_Exercise prompt_. In the material from its first line through the line containing "tap(67, 84)", swap "GUI agent" for "screen assistant" and give those lines again with nothing else changed.

_Information supplied_.
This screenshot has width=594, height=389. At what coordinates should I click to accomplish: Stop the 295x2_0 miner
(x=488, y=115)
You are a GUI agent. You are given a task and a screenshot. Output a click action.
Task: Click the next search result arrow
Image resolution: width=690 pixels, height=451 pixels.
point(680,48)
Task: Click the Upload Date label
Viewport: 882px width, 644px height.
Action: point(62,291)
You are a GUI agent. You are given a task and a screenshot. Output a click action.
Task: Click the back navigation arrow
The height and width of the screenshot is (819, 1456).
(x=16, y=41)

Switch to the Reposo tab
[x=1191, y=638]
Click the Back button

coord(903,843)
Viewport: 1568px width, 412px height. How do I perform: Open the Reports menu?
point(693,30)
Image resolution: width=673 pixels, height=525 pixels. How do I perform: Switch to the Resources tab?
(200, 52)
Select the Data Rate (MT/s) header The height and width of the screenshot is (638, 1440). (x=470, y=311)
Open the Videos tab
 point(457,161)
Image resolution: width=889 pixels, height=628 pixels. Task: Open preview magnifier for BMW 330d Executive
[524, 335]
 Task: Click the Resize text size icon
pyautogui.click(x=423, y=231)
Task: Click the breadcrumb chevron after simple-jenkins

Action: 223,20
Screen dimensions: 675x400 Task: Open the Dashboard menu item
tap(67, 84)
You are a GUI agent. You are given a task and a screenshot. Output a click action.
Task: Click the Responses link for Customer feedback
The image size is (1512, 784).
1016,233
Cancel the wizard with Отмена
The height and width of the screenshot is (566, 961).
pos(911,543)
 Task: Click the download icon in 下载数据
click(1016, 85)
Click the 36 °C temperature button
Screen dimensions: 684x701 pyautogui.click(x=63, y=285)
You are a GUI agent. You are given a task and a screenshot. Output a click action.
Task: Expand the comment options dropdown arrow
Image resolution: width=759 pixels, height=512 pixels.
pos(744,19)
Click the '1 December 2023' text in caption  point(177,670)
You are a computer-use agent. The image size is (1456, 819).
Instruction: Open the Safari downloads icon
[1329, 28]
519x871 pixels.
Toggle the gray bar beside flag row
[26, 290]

_Result_.
This screenshot has width=594, height=389. At what coordinates should I click to accomplish: Stop the 295x2_0 miner
(x=488, y=115)
You are a screen assistant. You are given a task and a screenshot. Output a click action.
Task: Click the next search result arrow
Image resolution: width=690 pixels, height=451 pixels.
point(680,48)
Task: Click the Upload Date label
Viewport: 882px width, 644px height.
Action: point(62,291)
You are a screen assistant. You are given a task and a screenshot. Output a click action.
Task: Click the back navigation arrow
The height and width of the screenshot is (819, 1456).
(x=16, y=41)

Switch to the Reposo tab
[x=1191, y=638]
Click the Back button

coord(903,843)
Viewport: 1568px width, 412px height. How do I perform: Open the Reports menu?
point(693,30)
Image resolution: width=673 pixels, height=525 pixels. How do I perform: Switch to the Resources tab?
(200, 52)
Select the Data Rate (MT/s) header The height and width of the screenshot is (638, 1440). (x=470, y=311)
Open the Videos tab
 point(457,161)
Image resolution: width=889 pixels, height=628 pixels. Task: Open preview magnifier for BMW 330d Executive
[524, 335]
 Task: Click the Resize text size icon
pyautogui.click(x=423, y=231)
Task: Click the breadcrumb chevron after simple-jenkins

Action: 223,20
Screen dimensions: 675x400 Task: Open the Dashboard menu item
tap(67, 84)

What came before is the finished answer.